PROBLEM DESCRIPTION: Word for word, reproduce the records that follow.

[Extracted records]
┄┄┄┄┄┄┄┄┄┄

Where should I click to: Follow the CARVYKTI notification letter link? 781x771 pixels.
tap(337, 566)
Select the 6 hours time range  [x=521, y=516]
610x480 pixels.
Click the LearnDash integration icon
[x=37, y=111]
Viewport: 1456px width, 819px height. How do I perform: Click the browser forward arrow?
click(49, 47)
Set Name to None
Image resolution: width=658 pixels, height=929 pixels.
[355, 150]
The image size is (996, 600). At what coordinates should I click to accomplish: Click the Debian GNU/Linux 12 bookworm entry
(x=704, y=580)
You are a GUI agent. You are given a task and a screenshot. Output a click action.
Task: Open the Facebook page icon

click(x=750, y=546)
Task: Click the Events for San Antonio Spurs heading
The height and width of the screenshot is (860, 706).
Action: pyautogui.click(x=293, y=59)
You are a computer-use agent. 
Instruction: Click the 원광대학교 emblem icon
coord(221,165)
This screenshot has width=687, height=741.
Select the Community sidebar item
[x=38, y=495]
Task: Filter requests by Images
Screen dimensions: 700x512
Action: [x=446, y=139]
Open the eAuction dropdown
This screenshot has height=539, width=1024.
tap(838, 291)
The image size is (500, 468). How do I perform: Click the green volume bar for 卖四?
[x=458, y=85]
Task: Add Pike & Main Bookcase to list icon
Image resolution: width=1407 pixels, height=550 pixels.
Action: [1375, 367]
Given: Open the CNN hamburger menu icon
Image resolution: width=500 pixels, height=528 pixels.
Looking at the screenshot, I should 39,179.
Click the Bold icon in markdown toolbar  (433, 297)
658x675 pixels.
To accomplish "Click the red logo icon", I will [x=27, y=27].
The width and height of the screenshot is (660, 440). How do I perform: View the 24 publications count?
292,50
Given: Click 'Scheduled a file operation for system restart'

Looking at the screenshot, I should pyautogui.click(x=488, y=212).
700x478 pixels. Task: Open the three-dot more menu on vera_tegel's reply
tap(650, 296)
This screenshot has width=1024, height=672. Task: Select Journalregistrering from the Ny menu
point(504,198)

┄┄┄┄┄┄┄┄┄┄

ANSWER TO THE EXERCISE:
Where should I click to: Follow the CARVYKTI notification letter link? 781x771 pixels.
tap(337, 566)
Select the 6 hours time range  [x=521, y=516]
610x480 pixels.
Click the LearnDash integration icon
[x=37, y=111]
Viewport: 1456px width, 819px height. How do I perform: Click the browser forward arrow?
click(49, 47)
Set Name to None
Image resolution: width=658 pixels, height=929 pixels.
[355, 150]
The image size is (996, 600). At what coordinates should I click to accomplish: Click the Debian GNU/Linux 12 bookworm entry
(x=704, y=580)
You are a GUI agent. You are given a task and a screenshot. Output a click action.
Task: Open the Facebook page icon

click(x=750, y=546)
Task: Click the Events for San Antonio Spurs heading
The height and width of the screenshot is (860, 706).
Action: pyautogui.click(x=293, y=59)
You are a computer-use agent. 
Instruction: Click the 원광대학교 emblem icon
coord(221,165)
This screenshot has width=687, height=741.
Select the Community sidebar item
[x=38, y=495]
Task: Filter requests by Images
Screen dimensions: 700x512
Action: [x=446, y=139]
Open the eAuction dropdown
This screenshot has height=539, width=1024.
tap(838, 291)
The image size is (500, 468). How do I perform: Click the green volume bar for 卖四?
[x=458, y=85]
Task: Add Pike & Main Bookcase to list icon
Image resolution: width=1407 pixels, height=550 pixels.
Action: [1375, 367]
Given: Open the CNN hamburger menu icon
Image resolution: width=500 pixels, height=528 pixels.
Looking at the screenshot, I should 39,179.
Click the Bold icon in markdown toolbar  (433, 297)
658x675 pixels.
To accomplish "Click the red logo icon", I will [x=27, y=27].
The width and height of the screenshot is (660, 440). How do I perform: View the 24 publications count?
292,50
Given: Click 'Scheduled a file operation for system restart'

Looking at the screenshot, I should pyautogui.click(x=488, y=212).
700x478 pixels. Task: Open the three-dot more menu on vera_tegel's reply
tap(650, 296)
This screenshot has width=1024, height=672. Task: Select Journalregistrering from the Ny menu
point(504,198)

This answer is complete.